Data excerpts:

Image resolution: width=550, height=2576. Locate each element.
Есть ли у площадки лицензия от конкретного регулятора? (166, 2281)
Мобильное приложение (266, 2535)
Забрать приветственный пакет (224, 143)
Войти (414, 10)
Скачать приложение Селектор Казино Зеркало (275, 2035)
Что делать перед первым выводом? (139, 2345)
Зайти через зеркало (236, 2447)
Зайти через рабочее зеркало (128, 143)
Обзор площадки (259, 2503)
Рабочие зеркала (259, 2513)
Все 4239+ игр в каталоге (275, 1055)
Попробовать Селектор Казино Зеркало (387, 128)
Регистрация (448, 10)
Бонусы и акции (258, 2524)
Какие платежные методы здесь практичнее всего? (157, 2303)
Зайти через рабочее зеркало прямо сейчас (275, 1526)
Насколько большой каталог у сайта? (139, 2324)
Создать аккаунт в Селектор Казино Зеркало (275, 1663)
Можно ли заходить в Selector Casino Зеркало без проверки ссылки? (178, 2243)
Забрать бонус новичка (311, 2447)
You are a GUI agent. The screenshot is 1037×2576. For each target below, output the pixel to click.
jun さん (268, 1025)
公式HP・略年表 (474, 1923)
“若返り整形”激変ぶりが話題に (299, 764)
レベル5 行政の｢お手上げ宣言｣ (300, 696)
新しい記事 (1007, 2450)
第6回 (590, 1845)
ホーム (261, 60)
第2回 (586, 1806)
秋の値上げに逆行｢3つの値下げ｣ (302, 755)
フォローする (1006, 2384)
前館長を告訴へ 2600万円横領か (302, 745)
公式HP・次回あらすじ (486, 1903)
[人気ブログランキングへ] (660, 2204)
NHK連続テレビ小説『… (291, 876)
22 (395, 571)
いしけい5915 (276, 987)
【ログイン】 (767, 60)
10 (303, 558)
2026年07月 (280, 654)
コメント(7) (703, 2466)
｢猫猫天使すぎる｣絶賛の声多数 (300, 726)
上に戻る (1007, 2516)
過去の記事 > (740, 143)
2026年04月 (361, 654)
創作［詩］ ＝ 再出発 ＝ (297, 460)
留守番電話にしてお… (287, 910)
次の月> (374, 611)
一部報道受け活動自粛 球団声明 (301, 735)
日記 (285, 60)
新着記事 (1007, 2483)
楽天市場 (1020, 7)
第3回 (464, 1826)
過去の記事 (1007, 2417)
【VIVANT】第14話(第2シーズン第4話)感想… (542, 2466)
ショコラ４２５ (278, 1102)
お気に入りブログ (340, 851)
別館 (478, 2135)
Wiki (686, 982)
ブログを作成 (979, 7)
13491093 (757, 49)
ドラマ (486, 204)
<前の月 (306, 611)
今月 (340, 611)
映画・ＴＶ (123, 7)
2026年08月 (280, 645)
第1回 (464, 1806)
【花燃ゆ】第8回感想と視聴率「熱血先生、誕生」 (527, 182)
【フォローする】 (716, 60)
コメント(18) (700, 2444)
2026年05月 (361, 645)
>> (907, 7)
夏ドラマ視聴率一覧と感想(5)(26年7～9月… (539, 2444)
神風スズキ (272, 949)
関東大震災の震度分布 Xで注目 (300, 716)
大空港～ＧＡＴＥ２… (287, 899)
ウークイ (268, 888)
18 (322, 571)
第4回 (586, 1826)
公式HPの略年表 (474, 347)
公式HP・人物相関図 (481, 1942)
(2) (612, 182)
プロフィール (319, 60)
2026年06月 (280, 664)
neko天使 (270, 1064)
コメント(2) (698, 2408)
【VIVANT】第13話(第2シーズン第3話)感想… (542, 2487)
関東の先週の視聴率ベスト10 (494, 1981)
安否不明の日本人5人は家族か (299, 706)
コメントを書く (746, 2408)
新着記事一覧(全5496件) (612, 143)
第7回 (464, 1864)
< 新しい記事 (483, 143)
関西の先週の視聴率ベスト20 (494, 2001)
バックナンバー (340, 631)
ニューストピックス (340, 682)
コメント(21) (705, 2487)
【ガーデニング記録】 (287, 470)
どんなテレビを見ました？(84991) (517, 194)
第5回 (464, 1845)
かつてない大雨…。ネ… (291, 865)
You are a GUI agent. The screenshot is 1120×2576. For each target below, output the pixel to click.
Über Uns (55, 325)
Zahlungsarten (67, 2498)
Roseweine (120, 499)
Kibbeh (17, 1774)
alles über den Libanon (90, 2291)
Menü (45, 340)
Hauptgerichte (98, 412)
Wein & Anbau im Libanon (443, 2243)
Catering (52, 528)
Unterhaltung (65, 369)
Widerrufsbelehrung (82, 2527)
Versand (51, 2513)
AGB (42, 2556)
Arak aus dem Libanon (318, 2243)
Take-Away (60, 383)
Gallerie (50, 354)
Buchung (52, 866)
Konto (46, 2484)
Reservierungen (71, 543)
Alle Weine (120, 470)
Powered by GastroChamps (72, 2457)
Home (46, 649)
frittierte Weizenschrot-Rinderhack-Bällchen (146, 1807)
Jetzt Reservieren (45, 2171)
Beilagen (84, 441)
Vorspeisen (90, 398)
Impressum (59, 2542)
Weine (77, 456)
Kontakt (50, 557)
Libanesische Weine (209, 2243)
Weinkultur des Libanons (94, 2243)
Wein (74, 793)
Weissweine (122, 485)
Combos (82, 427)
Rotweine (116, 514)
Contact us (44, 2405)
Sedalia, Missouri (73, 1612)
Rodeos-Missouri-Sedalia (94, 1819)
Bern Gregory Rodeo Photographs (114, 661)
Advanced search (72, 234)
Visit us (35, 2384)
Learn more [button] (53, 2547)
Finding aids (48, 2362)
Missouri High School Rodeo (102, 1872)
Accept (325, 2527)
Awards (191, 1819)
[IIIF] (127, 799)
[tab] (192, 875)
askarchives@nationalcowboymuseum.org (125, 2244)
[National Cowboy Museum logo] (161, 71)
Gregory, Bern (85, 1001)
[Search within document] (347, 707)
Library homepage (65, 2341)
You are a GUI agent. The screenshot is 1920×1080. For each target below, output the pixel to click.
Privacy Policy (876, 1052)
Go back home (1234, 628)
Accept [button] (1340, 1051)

*TASK PROMPT*:
What is needed is an exact copy of all the records above.

*SOLUTION TO THE PROBLEM*:
Image resolution: width=550, height=2576. Locate each element.
Есть ли у площадки лицензия от конкретного регулятора? (166, 2281)
Мобильное приложение (266, 2535)
Забрать приветственный пакет (224, 143)
Войти (414, 10)
Скачать приложение Селектор Казино Зеркало (275, 2035)
Что делать перед первым выводом? (139, 2345)
Зайти через зеркало (236, 2447)
Зайти через рабочее зеркало (128, 143)
Обзор площадки (259, 2503)
Рабочие зеркала (259, 2513)
Все 4239+ игр в каталоге (275, 1055)
Попробовать Селектор Казино Зеркало (387, 128)
Регистрация (448, 10)
Бонусы и акции (258, 2524)
Какие платежные методы здесь практичнее всего? (157, 2303)
Зайти через рабочее зеркало прямо сейчас (275, 1526)
Насколько большой каталог у сайта? (139, 2324)
Создать аккаунт в Селектор Казино Зеркало (275, 1663)
Можно ли заходить в Selector Casino Зеркало без проверки ссылки? (178, 2243)
Забрать бонус новичка (311, 2447)
You are a GUI agent. The screenshot is 1037×2576. For each target below, output the pixel to click.
jun さん (268, 1025)
公式HP・略年表 (474, 1923)
“若返り整形”激変ぶりが話題に (299, 764)
レベル5 行政の｢お手上げ宣言｣ (300, 696)
新しい記事 (1007, 2450)
第6回 (590, 1845)
ホーム (261, 60)
第2回 (586, 1806)
秋の値上げに逆行｢3つの値下げ｣ (302, 755)
フォローする (1006, 2384)
前館長を告訴へ 2600万円横領か (302, 745)
公式HP・次回あらすじ (486, 1903)
[人気ブログランキングへ] (660, 2204)
NHK連続テレビ小説『… (291, 876)
22 (395, 571)
いしけい5915 (276, 987)
【ログイン】 (767, 60)
10 (303, 558)
2026年07月 (280, 654)
コメント(7) (703, 2466)
｢猫猫天使すぎる｣絶賛の声多数 (300, 726)
上に戻る (1007, 2516)
過去の記事 > (740, 143)
2026年04月 (361, 654)
創作［詩］ ＝ 再出発 ＝ (297, 460)
留守番電話にしてお… (287, 910)
次の月> (374, 611)
一部報道受け活動自粛 球団声明 (301, 735)
日記 (285, 60)
新着記事 (1007, 2483)
楽天市場 (1020, 7)
第3回 (464, 1826)
過去の記事 (1007, 2417)
【VIVANT】第14話(第2シーズン第4話)感想… (542, 2466)
ショコラ４２５ (278, 1102)
お気に入りブログ (340, 851)
別館 (478, 2135)
Wiki (686, 982)
ブログを作成 (979, 7)
13491093 (757, 49)
ドラマ (486, 204)
<前の月 (306, 611)
今月 (340, 611)
映画・ＴＶ (123, 7)
2026年08月 (280, 645)
第1回 (464, 1806)
【花燃ゆ】第8回感想と視聴率「熱血先生、誕生」 (527, 182)
【フォローする】 (716, 60)
コメント(18) (700, 2444)
2026年05月 (361, 645)
>> (907, 7)
夏ドラマ視聴率一覧と感想(5)(26年7～9月… (539, 2444)
神風スズキ (272, 949)
関東大震災の震度分布 Xで注目 (300, 716)
大空港～ＧＡＴＥ２… (287, 899)
ウークイ (268, 888)
18 (322, 571)
第4回 (586, 1826)
公式HPの略年表 (474, 347)
公式HP・人物相関図 (481, 1942)
(2) (612, 182)
プロフィール (319, 60)
2026年06月 (280, 664)
neko天使 (270, 1064)
コメント(2) (698, 2408)
【VIVANT】第13話(第2シーズン第3話)感想… (542, 2487)
関東の先週の視聴率ベスト10 (494, 1981)
安否不明の日本人5人は家族か (299, 706)
コメントを書く (746, 2408)
新着記事一覧(全5496件) (612, 143)
第7回 (464, 1864)
< 新しい記事 (483, 143)
関西の先週の視聴率ベスト20 (494, 2001)
バックナンバー (340, 631)
ニューストピックス (340, 682)
コメント(21) (705, 2487)
【ガーデニング記録】 (287, 470)
どんなテレビを見ました？(84991) (517, 194)
第5回 (464, 1845)
かつてない大雨…。ネ… (291, 865)
You are a GUI agent. The screenshot is 1120×2576. For each target below, output the pixel to click.
Über Uns (55, 325)
Zahlungsarten (67, 2498)
Roseweine (120, 499)
Kibbeh (17, 1774)
alles über den Libanon (90, 2291)
Menü (45, 340)
Hauptgerichte (98, 412)
Wein & Anbau im Libanon (443, 2243)
Catering (52, 528)
Unterhaltung (65, 369)
Widerrufsbelehrung (82, 2527)
Versand (51, 2513)
AGB (42, 2556)
Arak aus dem Libanon (318, 2243)
Take-Away (60, 383)
Gallerie (50, 354)
Buchung (52, 866)
Konto (46, 2484)
Reservierungen (71, 543)
Alle Weine (120, 470)
Powered by GastroChamps (72, 2457)
Home (46, 649)
frittierte Weizenschrot-Rinderhack-Bällchen (146, 1807)
Jetzt Reservieren (45, 2171)
Beilagen (84, 441)
Vorspeisen (90, 398)
Impressum (59, 2542)
Weine (77, 456)
Kontakt (50, 557)
Libanesische Weine (209, 2243)
Weinkultur des Libanons (94, 2243)
Wein (74, 793)
Weissweine (122, 485)
Combos (82, 427)
Rotweine (116, 514)
Contact us (44, 2405)
Sedalia, Missouri (73, 1612)
Rodeos-Missouri-Sedalia (94, 1819)
Bern Gregory Rodeo Photographs (114, 661)
Advanced search (72, 234)
Visit us (35, 2384)
Learn more [button] (53, 2547)
Finding aids (48, 2362)
Missouri High School Rodeo (102, 1872)
Accept (325, 2527)
Awards (191, 1819)
[IIIF] (127, 799)
[tab] (192, 875)
askarchives@nationalcowboymuseum.org (125, 2244)
[National Cowboy Museum logo] (161, 71)
Gregory, Bern (85, 1001)
[Search within document] (347, 707)
Library homepage (65, 2341)
You are a GUI agent. The screenshot is 1920×1080. For each target below, output the pixel to click.
Privacy Policy (876, 1052)
Go back home (1234, 628)
Accept [button] (1340, 1051)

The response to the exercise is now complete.